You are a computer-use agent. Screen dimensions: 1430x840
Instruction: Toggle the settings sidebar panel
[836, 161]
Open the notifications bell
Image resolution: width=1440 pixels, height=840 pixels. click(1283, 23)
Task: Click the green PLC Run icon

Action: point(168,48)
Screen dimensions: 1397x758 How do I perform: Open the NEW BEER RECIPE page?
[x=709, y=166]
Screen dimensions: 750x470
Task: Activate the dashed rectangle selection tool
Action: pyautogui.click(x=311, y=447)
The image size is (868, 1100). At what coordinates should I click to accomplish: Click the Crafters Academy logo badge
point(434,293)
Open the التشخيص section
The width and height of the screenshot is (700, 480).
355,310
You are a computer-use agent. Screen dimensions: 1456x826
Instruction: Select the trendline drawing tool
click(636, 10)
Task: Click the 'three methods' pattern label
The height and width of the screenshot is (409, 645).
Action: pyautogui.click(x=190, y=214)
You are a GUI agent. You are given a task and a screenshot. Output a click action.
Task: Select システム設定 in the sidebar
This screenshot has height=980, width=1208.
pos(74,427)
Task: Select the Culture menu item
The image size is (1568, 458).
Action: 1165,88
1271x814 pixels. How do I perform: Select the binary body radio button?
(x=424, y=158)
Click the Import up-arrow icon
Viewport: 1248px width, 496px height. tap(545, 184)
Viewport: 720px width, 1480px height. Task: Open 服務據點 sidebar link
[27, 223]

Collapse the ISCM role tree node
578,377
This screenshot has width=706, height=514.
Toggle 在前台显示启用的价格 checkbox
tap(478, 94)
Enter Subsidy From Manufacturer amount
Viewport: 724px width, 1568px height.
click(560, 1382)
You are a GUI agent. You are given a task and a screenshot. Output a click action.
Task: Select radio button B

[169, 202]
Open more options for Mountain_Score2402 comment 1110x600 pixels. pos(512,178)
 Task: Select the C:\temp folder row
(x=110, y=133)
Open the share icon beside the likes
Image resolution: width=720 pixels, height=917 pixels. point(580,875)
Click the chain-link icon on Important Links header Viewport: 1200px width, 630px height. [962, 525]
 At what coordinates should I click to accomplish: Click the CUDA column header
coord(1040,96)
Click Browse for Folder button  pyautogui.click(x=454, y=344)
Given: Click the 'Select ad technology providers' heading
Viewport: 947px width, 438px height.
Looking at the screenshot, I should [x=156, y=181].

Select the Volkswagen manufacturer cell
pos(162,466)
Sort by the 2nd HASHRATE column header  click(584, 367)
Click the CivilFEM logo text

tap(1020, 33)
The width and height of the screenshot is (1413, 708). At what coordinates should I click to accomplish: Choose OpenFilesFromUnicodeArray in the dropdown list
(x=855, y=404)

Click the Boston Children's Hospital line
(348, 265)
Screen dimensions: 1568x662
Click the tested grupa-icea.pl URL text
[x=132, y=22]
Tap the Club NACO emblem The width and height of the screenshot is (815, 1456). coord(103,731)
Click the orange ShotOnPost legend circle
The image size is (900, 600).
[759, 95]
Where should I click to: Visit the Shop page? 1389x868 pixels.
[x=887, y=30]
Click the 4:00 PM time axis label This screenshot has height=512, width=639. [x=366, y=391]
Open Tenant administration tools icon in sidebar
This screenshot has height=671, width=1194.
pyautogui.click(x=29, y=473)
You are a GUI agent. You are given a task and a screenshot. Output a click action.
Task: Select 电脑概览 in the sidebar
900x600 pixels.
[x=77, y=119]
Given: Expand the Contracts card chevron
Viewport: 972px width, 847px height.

======

• _WHAT YOU HAVE TO DO_
Beginning with the line that holds "Screen dimensions: 1568x662" and ending with the last line of the material, output each line exactly and nothing beyond them.

• _OUTPUT OF THE TASK_
Screen dimensions: 1568x662
Click the tested grupa-icea.pl URL text
[x=132, y=22]
Tap the Club NACO emblem The width and height of the screenshot is (815, 1456). coord(103,731)
Click the orange ShotOnPost legend circle
The image size is (900, 600).
[759, 95]
Where should I click to: Visit the Shop page? 1389x868 pixels.
[x=887, y=30]
Click the 4:00 PM time axis label This screenshot has height=512, width=639. [x=366, y=391]
Open Tenant administration tools icon in sidebar
This screenshot has height=671, width=1194.
pyautogui.click(x=29, y=473)
You are a GUI agent. You are given a task and a screenshot. Output a click action.
Task: Select 电脑概览 in the sidebar
900x600 pixels.
[x=77, y=119]
Given: Expand the Contracts card chevron
Viewport: 972px width, 847px height.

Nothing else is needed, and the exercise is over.